PERU TOUR Pope Francis apologises for ‘slap in the face’ to sexual abuse victims
Lima: Pope Francis has apologised for insisting that victims of paedophile priests show “proof ” to be believed, saying he realised it was a “slap in the face” to victims that he never intended. But he doubled down on defending a Chilean bishop accused by victims of covering up for the country’s most notorious paedophile priest, and he repeated that anyone who makes such accusations without providing evidence is guilty of slander.
He issued the partial mea culpa as he returned home from Chile and Peru, where the clergy abuse scandal and his own comments about it plunged the Chilean church into renewed crisis and revived questions about whether Pope Francis “gets it” about abuse.
The Pope insisted that to date no one had provided him with evidence that Bishop Juan Barros was complicit in keeping quiet about the perversions of the Reverend Fernando Karadima, the charismatic Chilean priest who was sanctioned by the Vatican in 2011 for molesting and fondling minors in his Santiago parish.

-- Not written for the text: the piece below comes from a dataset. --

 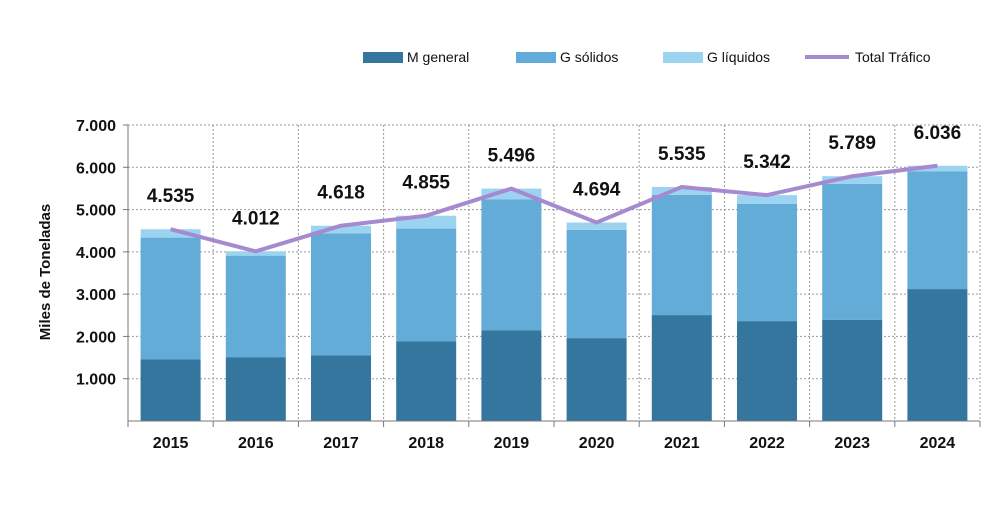 What do you see at coordinates (767, 371) in the screenshot?
I see `bar-m-general-2022` at bounding box center [767, 371].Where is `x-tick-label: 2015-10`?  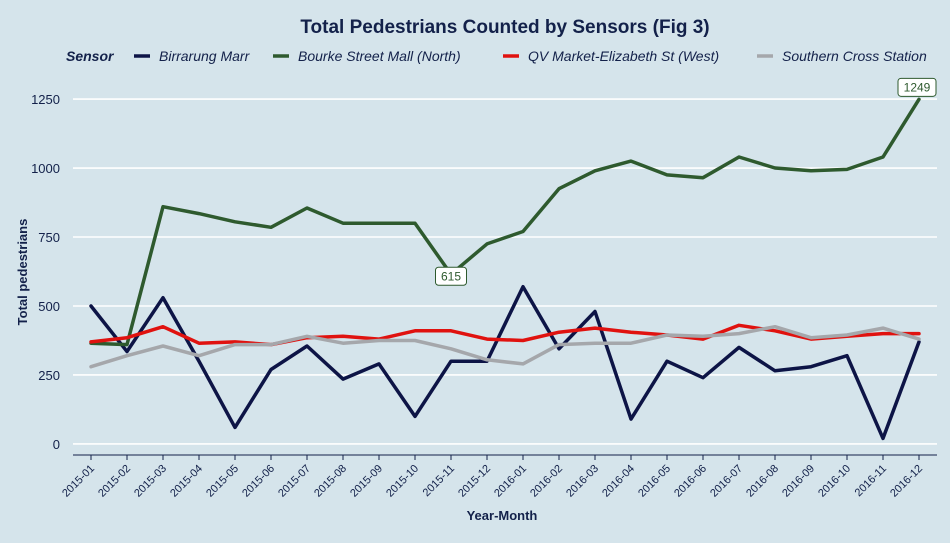 x-tick-label: 2015-10 is located at coordinates (402, 482).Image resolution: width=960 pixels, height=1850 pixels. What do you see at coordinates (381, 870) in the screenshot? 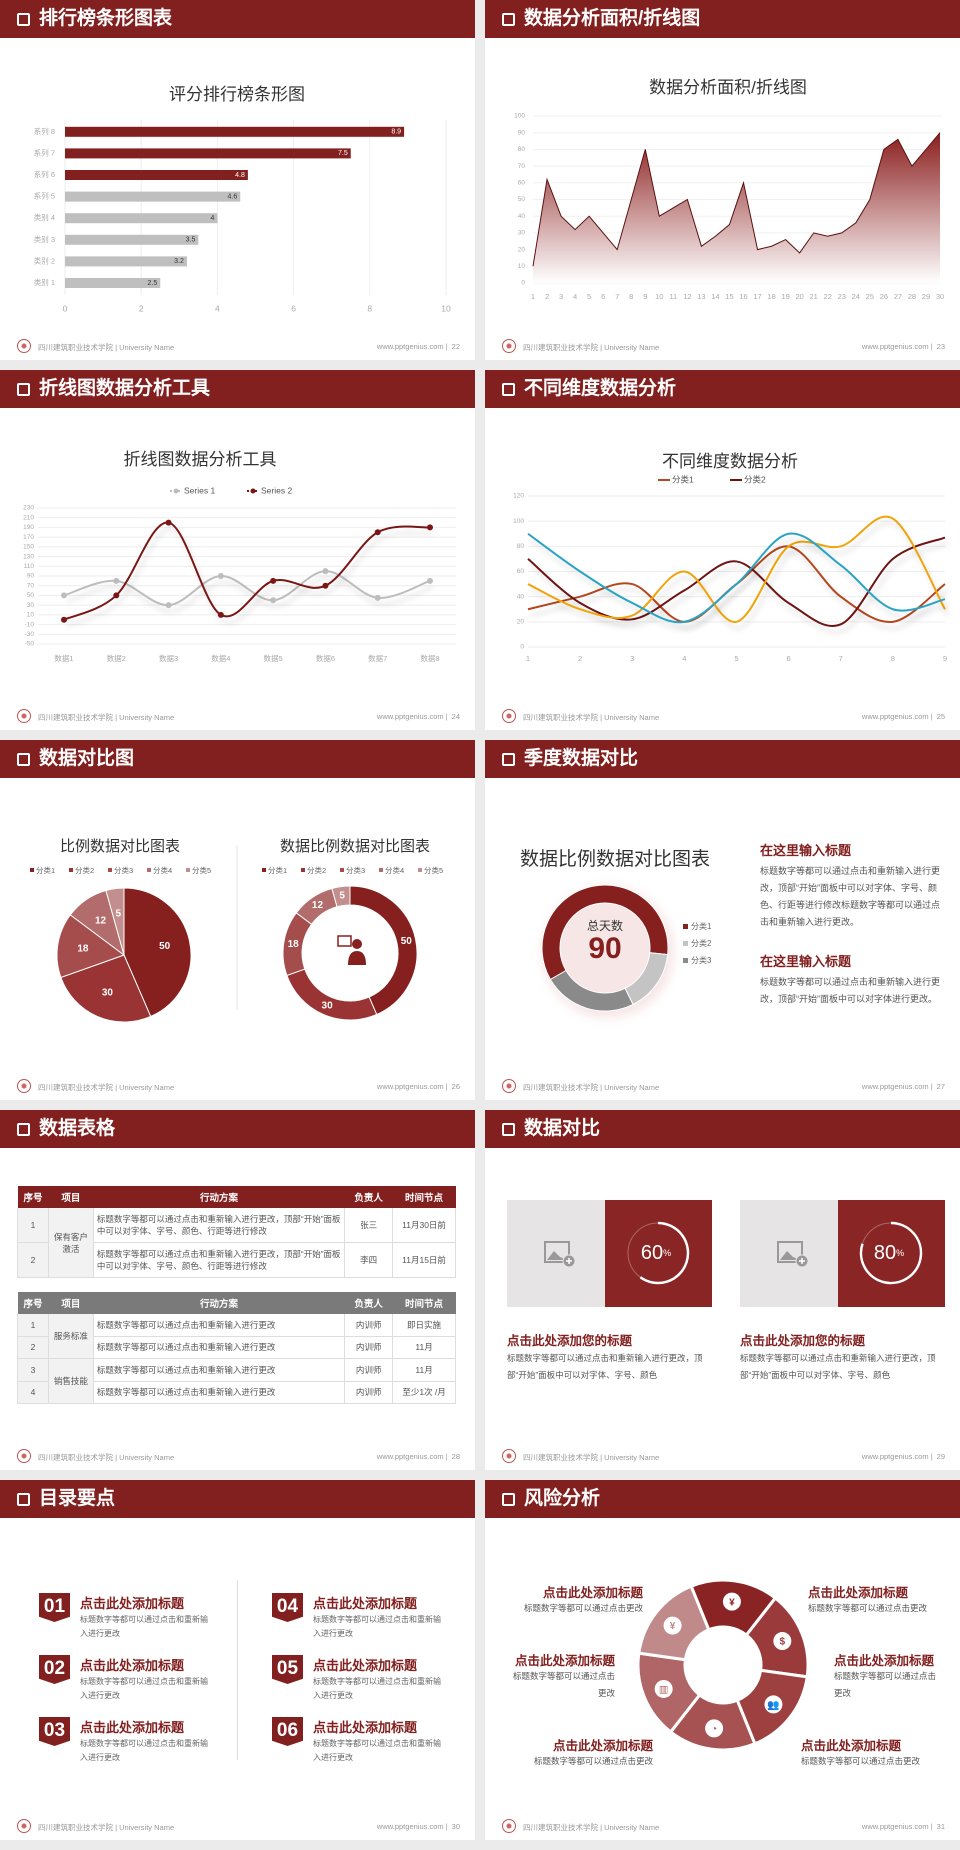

Flying home from the most contested trip of his papacy, Pope Francis said Barros would remain bishop of Osorno, Chile as long as there is no evidence implicating him in the cover-up.
The victims have said for years that Barros, one of Karadima’s proteges, witnessed the abuse and did nothing to stop it. Barros denies the accusations.
Pope Francis acknowledged that he misspoke when he said he needed to see “proof ” to believe the accusations, saying it was a legal term that he didn’t intend. He corrected himself and used the term “evidence”, instead, which he said could include testimony.